A la vez, la educadora sexual aseguró que la ESI “está cada vez más en peligro”, porque “las posibilidades del ejercicio y de la implementación se han visto enormemente limitadas, sobre todo en el último tiempo”. Dijo que, antes, las educadoras sexuales ingresaban “con mucha más posibilidad” a las escuelas para trabajar en ESI y “ahora las instituciones tienen muchos más recaudos y muchas más limitantes”. Para Martínez, esto demuestra “cómo el discurso de la ‘ideología de género’ que sostienen las organizaciones ultraconservadoras ha permeado a todas las instituciones y sobre todo a las públicas”.

Como resultado, hay “una absoluta ausencia, prácticamente, de una educación sexual en clave de integralidad y de perspectiva de género”, cuestionó la docente. ¿Qué significa esto? Que el foco sólo se pone en lo reproductivo –con énfasis en la anticoncepción– y queda afuera “todo lo que tiene que ver con lo erótico, con el placer en términos de autocuidado y autoconocimiento”.

Al mismo tiempo, aseguró que en los espacios que habitan las infancias sólo se habla de abuso sexual “cuando nos encontramos frente al hecho”, con “una agencia enormemente diferenciada entre niños y niñas”, y en términos de prevención. Esto, además, en el marco de un relato en el que “el otro victimario es un monstruo que hay que aniquilar” y que, para Martínez, hace que “no haya ámbitos reales y certeros de problematización sobre por qué nos pasa lo que nos pasa, porque estos varones que se juntan y que buscan el ejercicio de la violencia sexual como una práctica de divertimento y de ocio viven en nuestras casas, van a nuestras facultades, son vecinos, van a nuestros comités de base, los encontramos en los boliches”.

Un poco por este lado va Correa cuando apunta que es importante no referirse a estas agresiones grupales como violaciones “en manada”. “Hay que desmitificar esto porque los varones no son animales, no son monstruos, no son enfermos, sino que son varones violadores, que son socializados para creer que pueden disponer de los cuerpos y hasta de las vidas de las mujeres”, dijo la psicóloga, e insistió en que no hay que “patologizar a estos varones, sino que se necesita trabajar en su masculinidad y en las masculinidades en general”.

La prevención

¿Qué es lo que hace falta para fortalecer la prevención de estas situaciones?
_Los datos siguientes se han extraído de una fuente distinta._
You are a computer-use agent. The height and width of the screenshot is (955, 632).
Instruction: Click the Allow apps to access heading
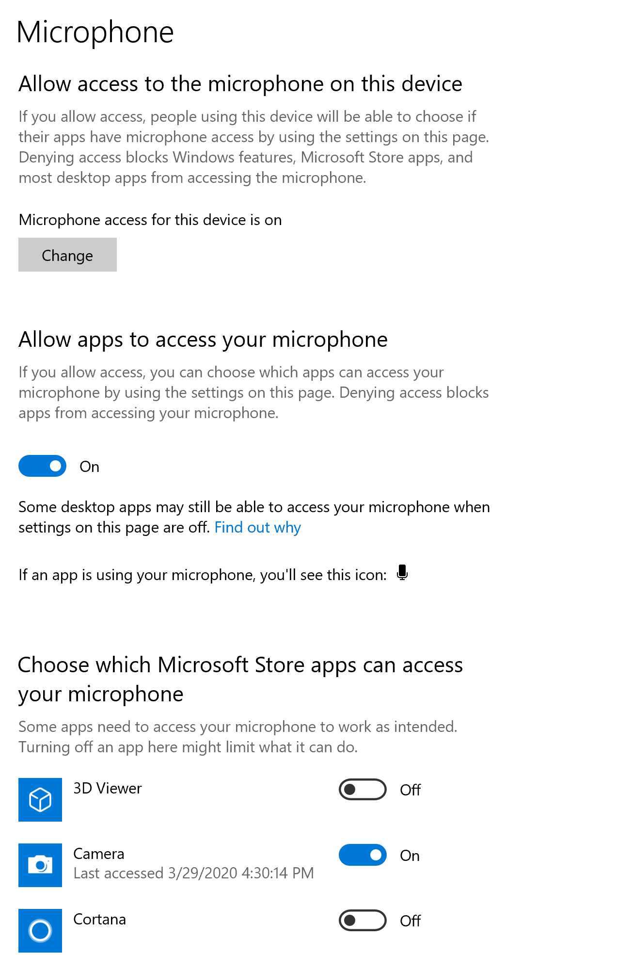tap(203, 340)
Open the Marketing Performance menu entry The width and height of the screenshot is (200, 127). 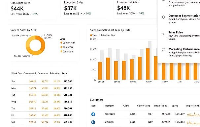coord(181,52)
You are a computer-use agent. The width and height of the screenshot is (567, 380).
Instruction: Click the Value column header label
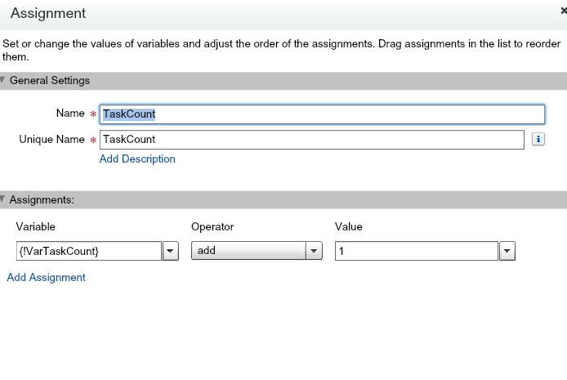point(349,226)
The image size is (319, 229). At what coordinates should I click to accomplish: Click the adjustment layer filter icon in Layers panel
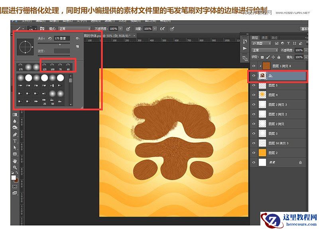pyautogui.click(x=283, y=43)
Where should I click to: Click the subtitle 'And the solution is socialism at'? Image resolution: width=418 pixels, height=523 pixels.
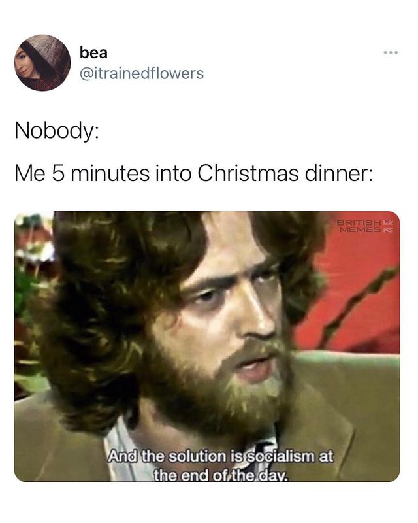pos(220,456)
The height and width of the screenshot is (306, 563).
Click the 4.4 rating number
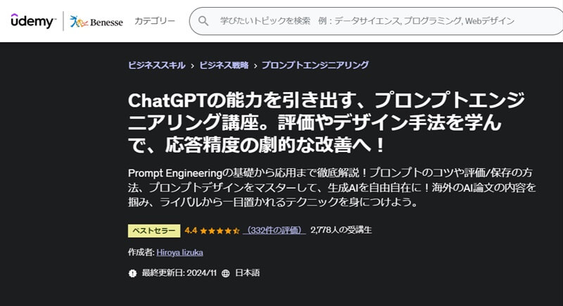tap(191, 230)
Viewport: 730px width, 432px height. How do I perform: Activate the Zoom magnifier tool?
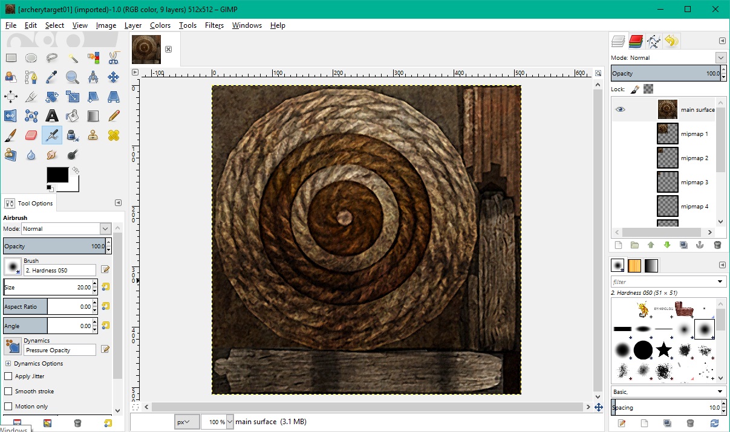pos(73,77)
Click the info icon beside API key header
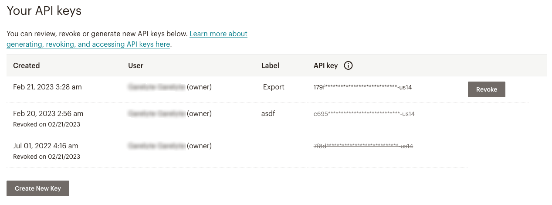 point(348,65)
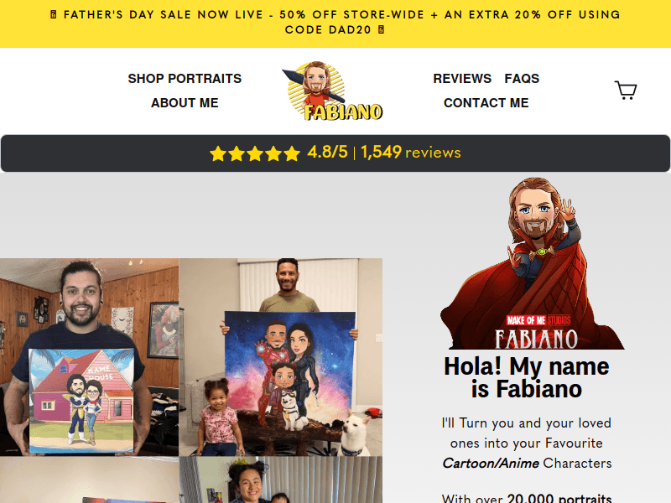Open the Contact Me page
Viewport: 671px width, 503px height.
pos(486,103)
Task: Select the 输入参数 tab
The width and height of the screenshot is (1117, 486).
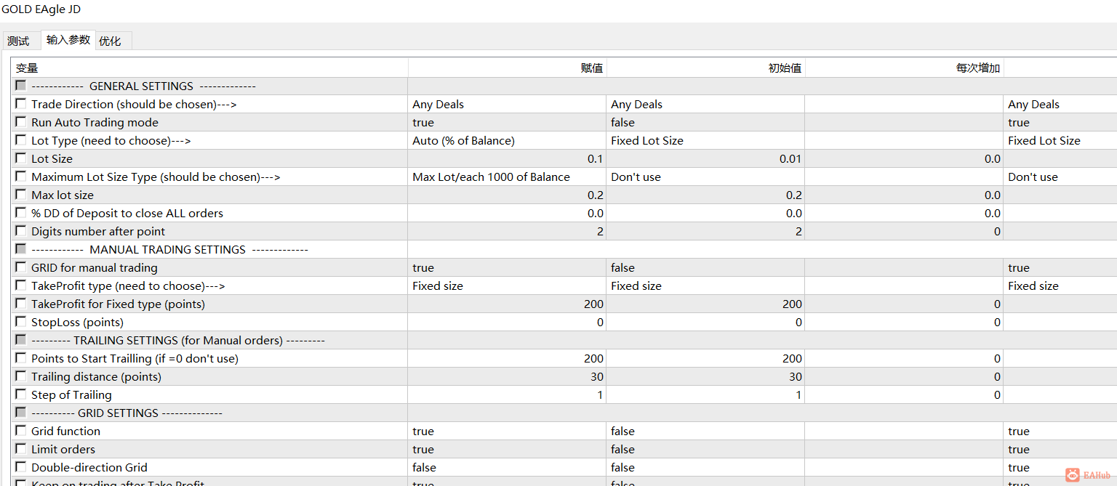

Para Martínez, la herramienta “central” es la ESI “curricularizada en todos los niveles educativos”. Pero no sólo eso. “También tenemos que tener políticas públicas focalizadas en las masculinidades y que no estén solamente centradas en las prácticas de reparación”, como son, por ejemplo, los programas para varones que ejercen violencia, que a su entender funcionan como “un pequeño parche a una problemática mucho más sistémica”.
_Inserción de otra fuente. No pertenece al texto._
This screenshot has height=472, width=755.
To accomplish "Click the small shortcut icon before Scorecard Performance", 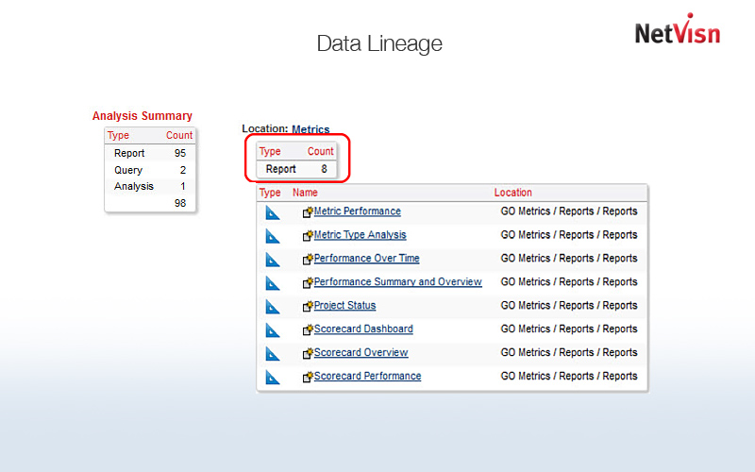I will tap(308, 377).
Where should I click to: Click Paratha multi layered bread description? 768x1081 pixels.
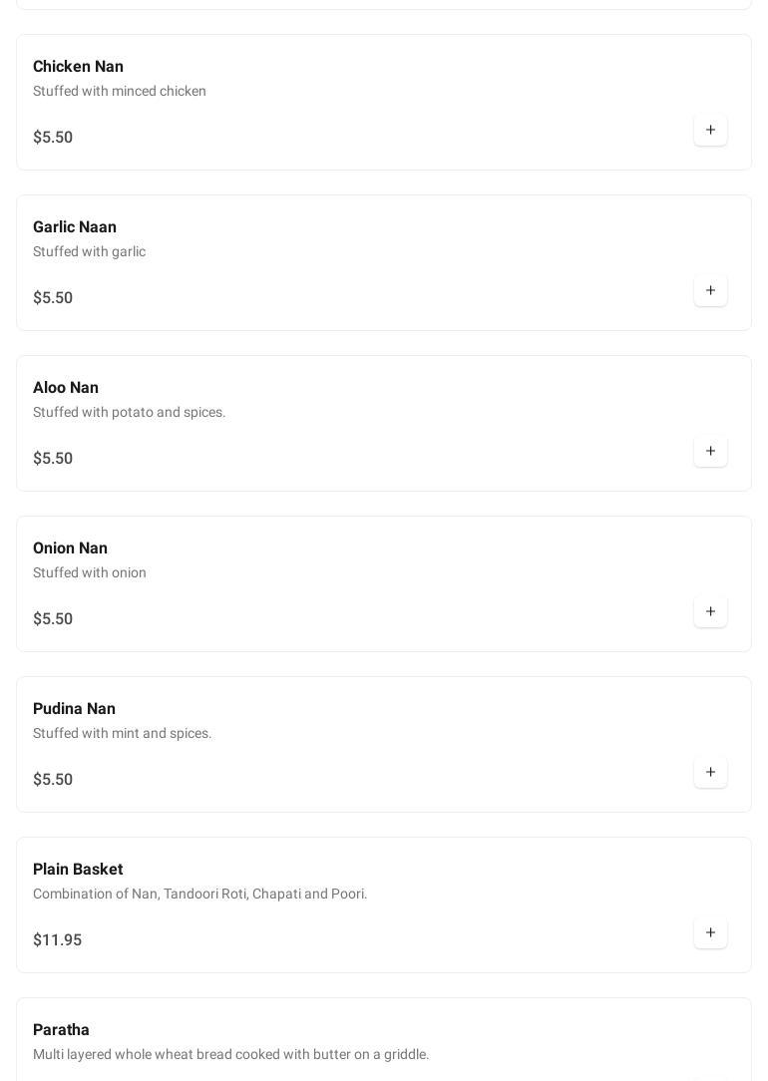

El otro problema que implica pensar las políticas contra la violencia sexual desde la reparación es que el abordaje se realiza cuando suceden los hechos y no antes. “Eso, de alguna manera, muestra una matriz cultural y también política que entiende que no es necesaria una agenda preventiva, sostenida, garantista en clave de derechos para todos los seres humanos, sino que hay que trabajar desde el momento en que acontece el hecho”, puntualizó la educadora sexual.
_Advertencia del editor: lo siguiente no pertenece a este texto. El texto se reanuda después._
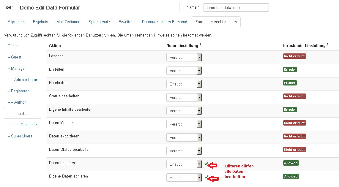This screenshot has height=187, width=339.
Task: Open the Bearbeiten permission dropdown
Action: (184, 84)
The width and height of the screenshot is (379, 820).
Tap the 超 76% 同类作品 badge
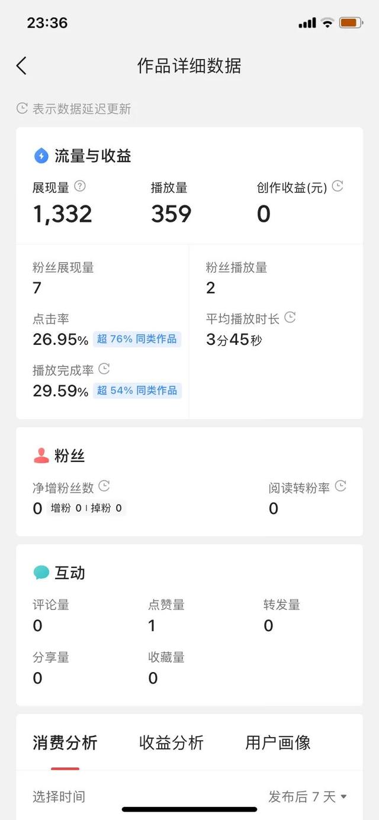(x=137, y=339)
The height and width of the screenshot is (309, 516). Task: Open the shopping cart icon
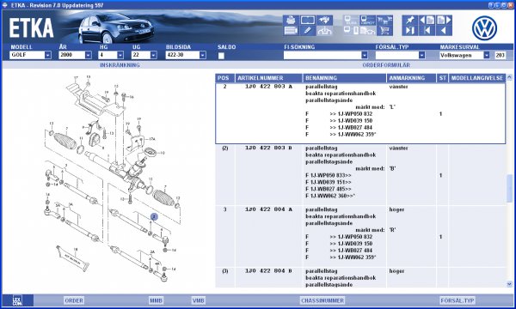coord(384,31)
Al mismo tiempo, consideró que hay que romper con la idea “constante y permanente” de que esto es un “tema sexual” –cuando en realidad responde a un crimen de poder– porque eso fortalece el argumento de que “las vivencias sexuales no son tema de los estados, sino que son temas de la intimidad, entonces para qué [como Estado] vamos a invertir recursos en desmontar esto”.

En tanto, Tuana dijo que lo primero es “cuestionar esta sociedad machista y los modelos de masculinidad” que reproduce. En este punto, coincidió en que la ESI aparece como “una de las herramientas más potentes”, aunque dijo que “hay que tener voluntad política para promoverla”.